Issues and Priorities
Roads and Infrastructure
Well-maintained roads and bridges are crucial to our economic development and our safety. For too long, Indianapolis has suffered from underinvestment in our vital infrastructure.
Indiana currently uses a "centerline miles" measure to determine road funding. This fails to take into account width or traffic of a particular road, leading to underfunding of Marion County infrastructure. Changing this measure is crucial to ensuring that Indianapolis can repair and maintain our roads.
We must also leverage new road construction technology, offering Indiana as a test bed for cutting edge transportation materials and methods.
We are living in an epidemic of crime. Indianapolis has broken murder records for five out of the last six years. A recent analysis by Fox59 found that 43% of suspects arrested for killing people in 2021 were out of jail on pre-trial release or out on parole when they committed those crimes.
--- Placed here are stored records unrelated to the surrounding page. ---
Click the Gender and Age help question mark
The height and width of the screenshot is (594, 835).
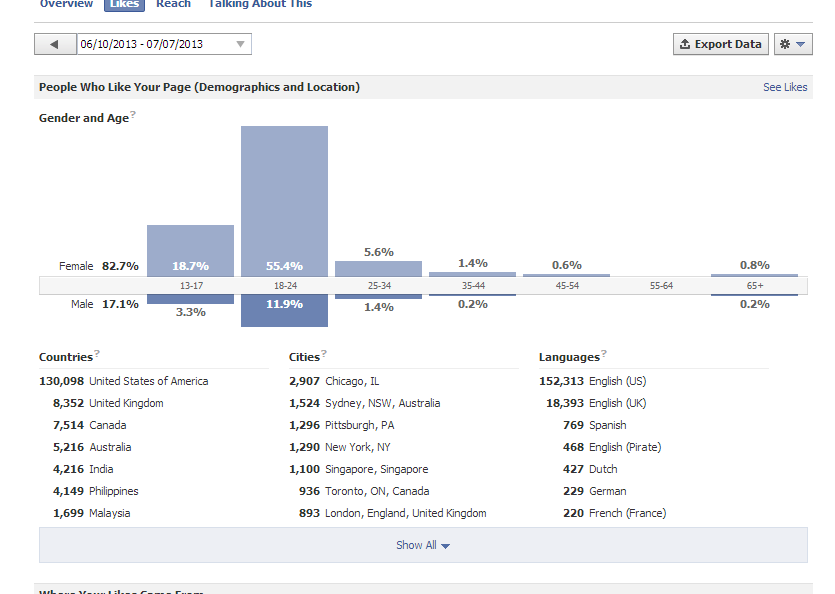point(133,113)
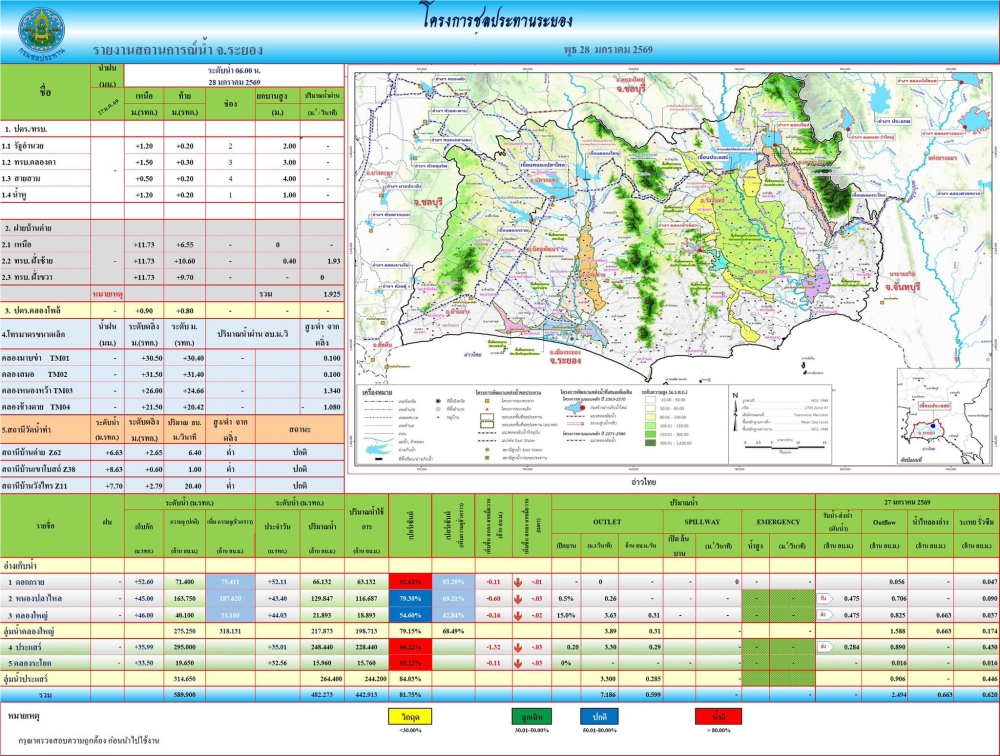Click the รับ arrow badge in หนองปลาไหล row
Screen dimensions: 1000x756
[x=823, y=599]
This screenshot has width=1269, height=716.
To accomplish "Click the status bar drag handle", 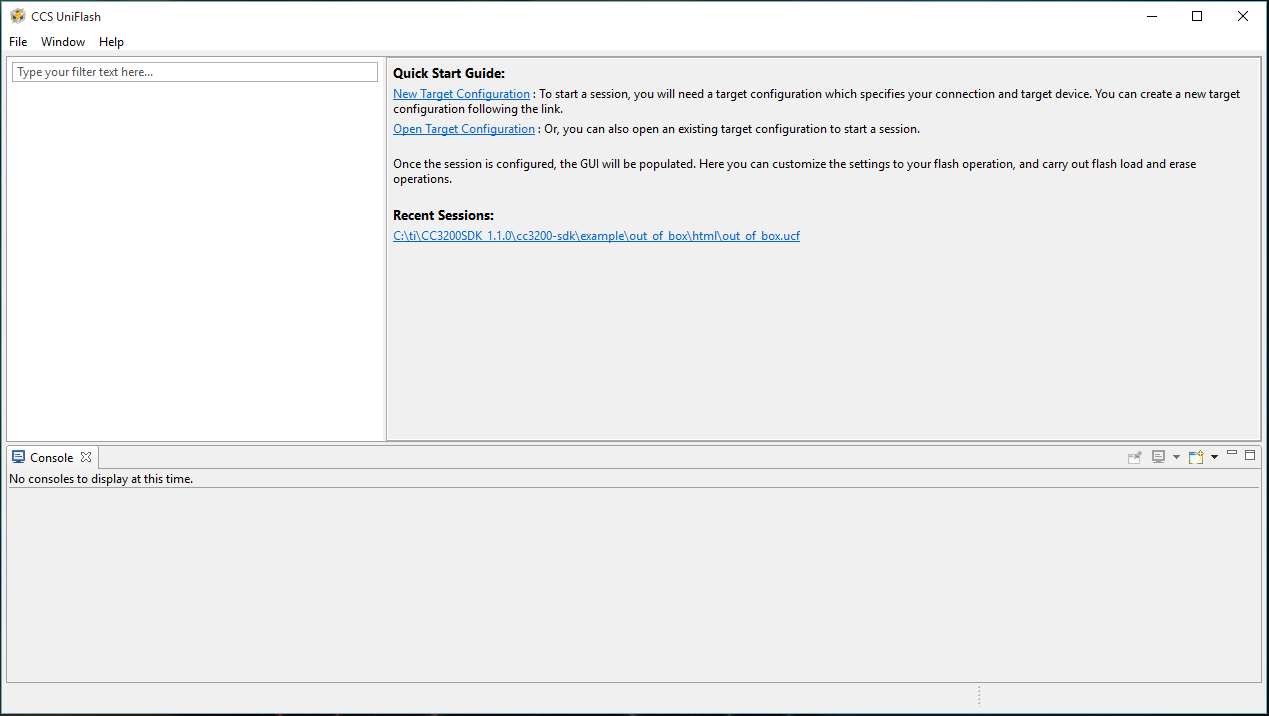I will [x=979, y=695].
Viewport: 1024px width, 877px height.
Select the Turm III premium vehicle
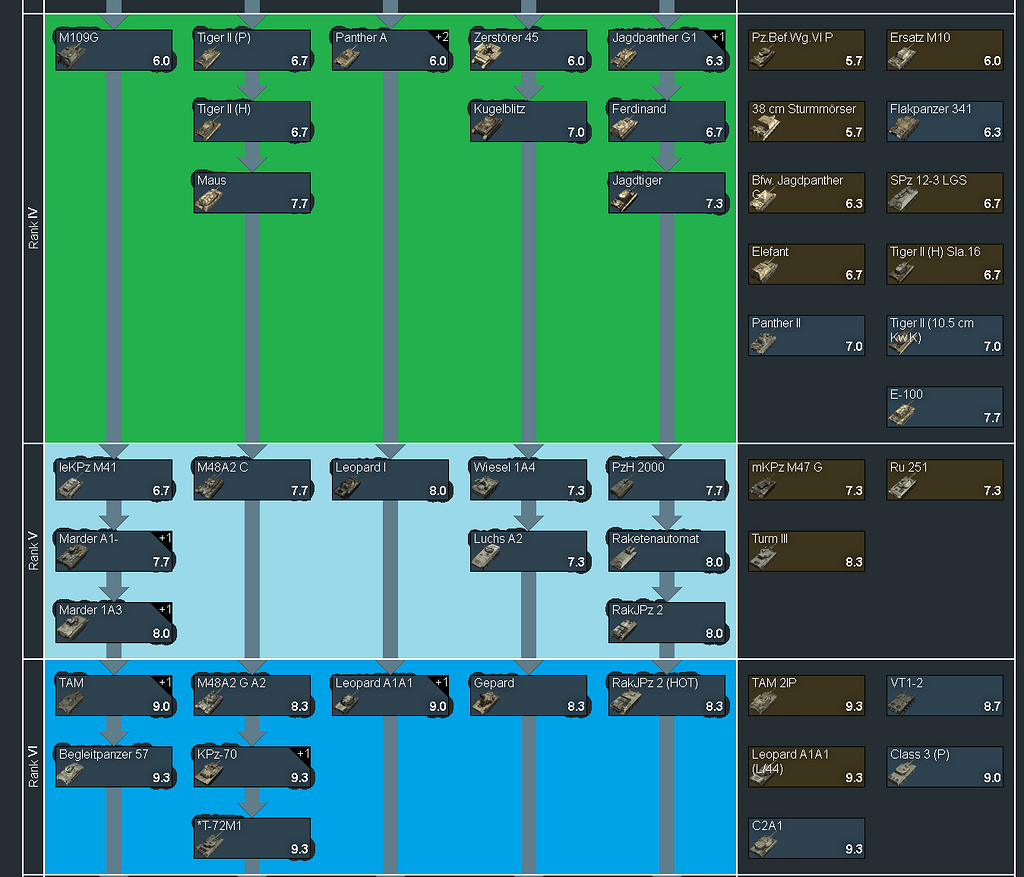tap(806, 550)
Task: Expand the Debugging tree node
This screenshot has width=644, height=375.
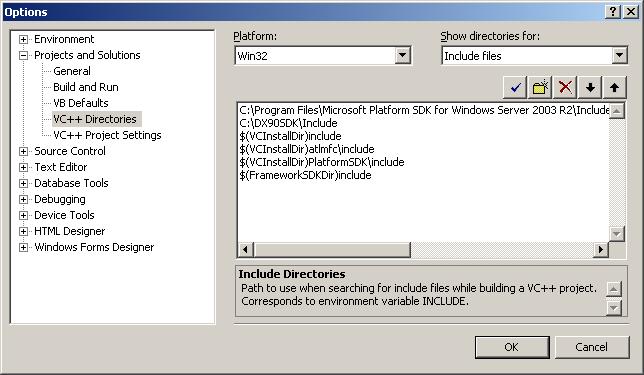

Indiana state law currently requires courts to offer bail and other conditional release to both accused individuals and convicted criminals. Eliminating this requirement would allow courts to keep dangerous offenders off the streets.
We must continue to fund Indiana police departments to ensure that they are properly staffed and equipped to protect Hoosier citizens, and to recruit and train new officers, while also maintaining accountability and oversight of law enforcement. We must also introduce measures to ensure transparency and accountability for prosecutors, including the publishing of filing rates alongside conviction rates.
Also, state law requires Marion County to house State inmates, but only pays a fee of $35 a day, despite the cost of housing those inmates running $47-82 a day. We must fully fund counties that house state inmates.
Fuel prices are at historic highs, and the costs of heating and electricity aren't far behind. Indiana already has some of the highest gas taxes in the country and, with recent developments in Ukraine and the Federal Reserve, energy prices are poised to go much higher.
Also, in the post-COVID world, fewer white collar workers are commuting while workers in retail, service, manufacturing, agricultural trades must still commute. This lays the burden of gas taxes unfairly on the working class.
Cutting gas taxes, expanding price gouging regulations, engaging alternate fuels, and protecting energy assistance programs will help Hoosier families weather the cold seasons and pay their bills. Also, expanding securitization options (such as SB 386 2021) will allow energy companies to refinance debt, invest in new energy, and lower bills for customers.